Ça rentrerait pas dans un classic ?


----------



## mad'doc (29 Septembre 2003)

N'importe que l objet peut faire l'affaire: casque de moto, grill-pain, vielle imprimante Apple, etc...
Tu peux aussi en faire un Barebone façon PC:




Et encore le mettre dans un tiroir de ton bureau, comme ça, pas d'UC qui traine et des connecteurs directement sur le bureau...


----------



## mad'doc (29 Septembre 2003)

Ou rester vraiment en Mac en intégrant dans le boîtier du 5400 de "gui"


----------



## ficelle (29 Septembre 2003)

mad'doc a dit:
			
		

> Ou rester vraiment en Mac en intégrant dans le boîtier du 5400 de "gui"



beaucoup trop gros, et je n'ai pas besoin d'ecran sur cette machine


----------



## mad'doc (15 Octobre 2003)

Sympa aussi,  le magnéto de PetIrix !
Une idée peut-être...


----------



## alèm (15 Octobre 2003)

fissou, yavait un article dans un SVM ou un iMac était intégré à une boite de magnétoscope... si Free ne réclame pas la freebox grillé de la grenouille, je te l'apporte ?


----------



## mad'doc (15 Octobre 2003)

[MGZ a dit:
			
		

> alèm] si Free ne réclame pas la freebox grillé de la grenouille, je te l'apporte ?


C'est loins d'être beau une freebox:





Je préfère un bon objet bien ancien qui n'a rien à voir avec l'informatique...


----------



## mad'doc (15 Octobre 2003)

ficelle a dit:
			
		

> je le verrais bien dans une vieille tsf en Bakélite !


Détourner un objet, c'est le point de vue de ficelle...


----------



## [Jurassic]melaure (15 Octobre 2003)

ficelle a dit:
			
		

> quelqu'un s'y connait en alim atx ??



C'est ça que tu cherches ? :  ATX PC - 4400/Starmax


----------



## Jean-iMarc (16 Octobre 2003)

Celui de mon voisin a eu un PB d'alim (c'était juste l'écran qui n'était plus alimenté), maintenant, il a tout mis dans une malette, et il connecte un écran externe.
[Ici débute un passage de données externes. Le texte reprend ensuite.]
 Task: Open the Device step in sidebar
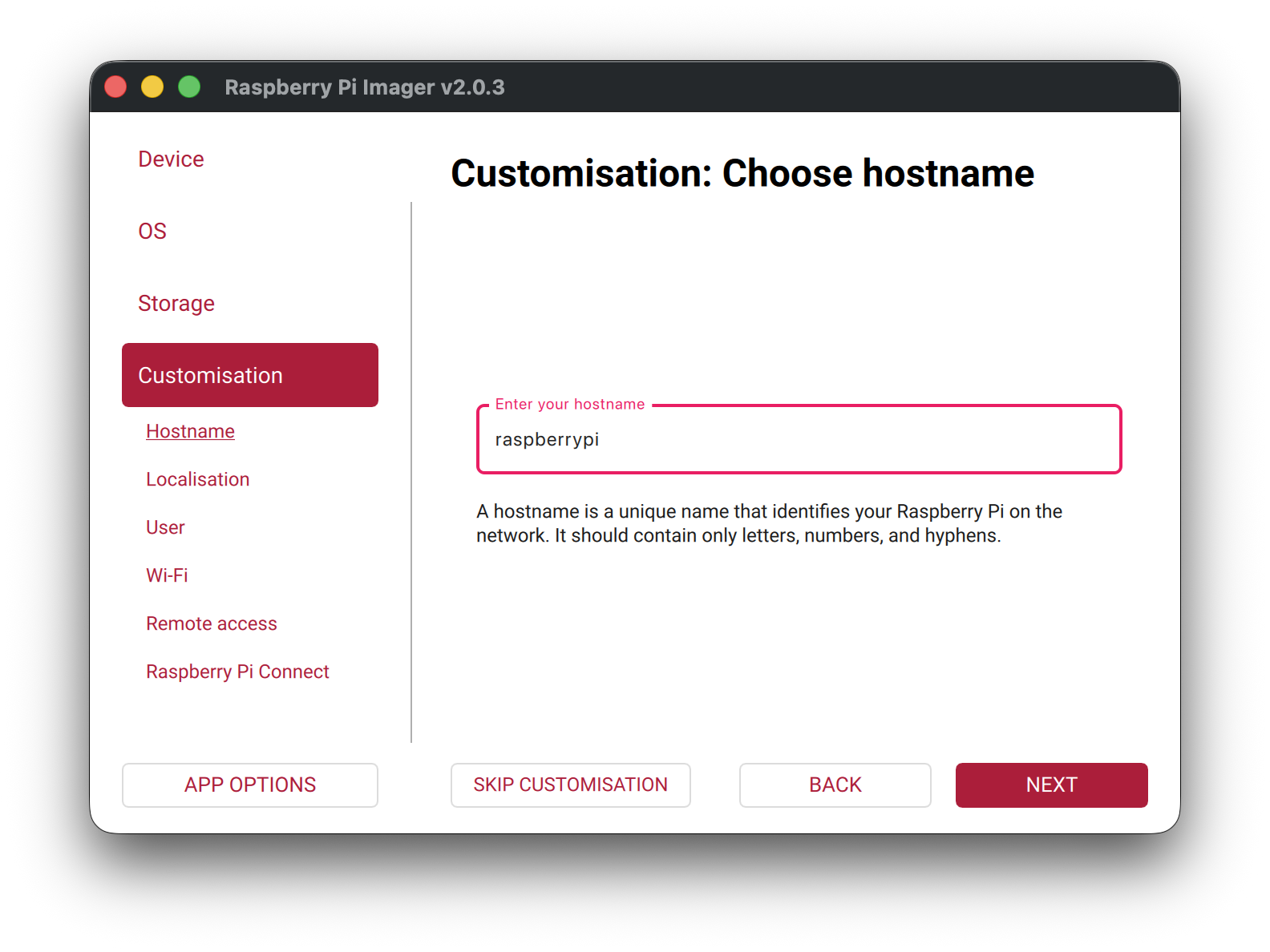coord(171,159)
Un mac transportable quoi !


----------



## ficelle (16 Octobre 2003)

tu pourrais nous faire une photo de ça ?
ouvert et fermé


----------



## mad'doc (17 Octobre 2003)

Jean-iMarc a dit:
			
		

> Celui de mon voisin a eu un PB d'alim (c'était juste l'écran qui n'était plus alimenté), maintenant, il a tout mis dans une malette, et il connecte un écran externe. Un mac transportable quoi !


Il a gardé l'alim d'origine, je suppose...


----------



## Jean-iMarc (18 Octobre 2003)

ficelle a dit:
			
		

> tu pourrais nous faire une photo de ça ?
> ouvert et fermé




J'vais voir ça ce week-end.


----------



## ficelle (18 Octobre 2003)

merci d'avance


----------



## Jean-iMarc (20 Octobre 2003)

Voila, j'ai mis ça en ligne là :

iMac transportable 

Les images ont été prises avec une Vesta Pro, donc c'est pas top pour la qualité, mais c'est tout ce que j'avais sous la main.
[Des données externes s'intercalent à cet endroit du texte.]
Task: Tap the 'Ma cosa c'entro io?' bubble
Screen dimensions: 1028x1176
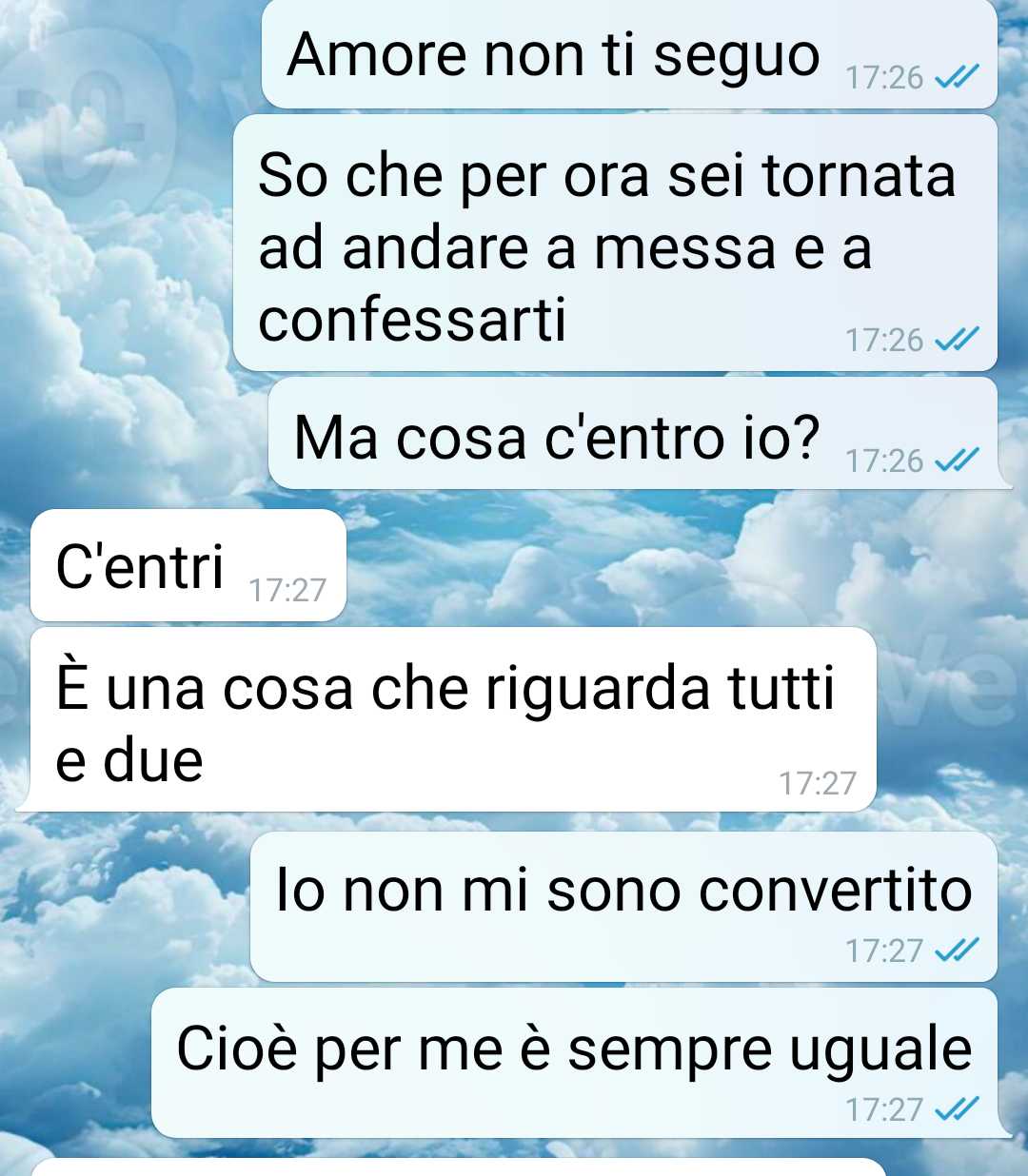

C'est bien l'alim d'origine, c'est en fait le tube cathodique qui était fichu, donc, il ne restait plus qu'a ressortir le signal vidéo sur une connectique standard, et intégrer le tout dans une boite.

enjoy


----------



## ficelle (20 Octobre 2003)

magnifique...  
	

	
	
		
		

		
		
	


	




mais l'integration de l'alim d'origine sans blindage ni protection, avec un gros hp au dessus me semble un peu risqué.
j'ai un peu peur de l'electricité 
	

	
	
		
		

		
		
	


	




la meme chose avec une belle alim atx toute compact me semble sympa


----------



## ficelle (20 Octobre 2003)

et la meme chose avec un 15 lcd integré au couvercle !?


----------



## Jean-iMarc (20 Octobre 2003)

ficelle a dit:
			
		

> et la meme chose avec un 15 lcd integré au couvercle !?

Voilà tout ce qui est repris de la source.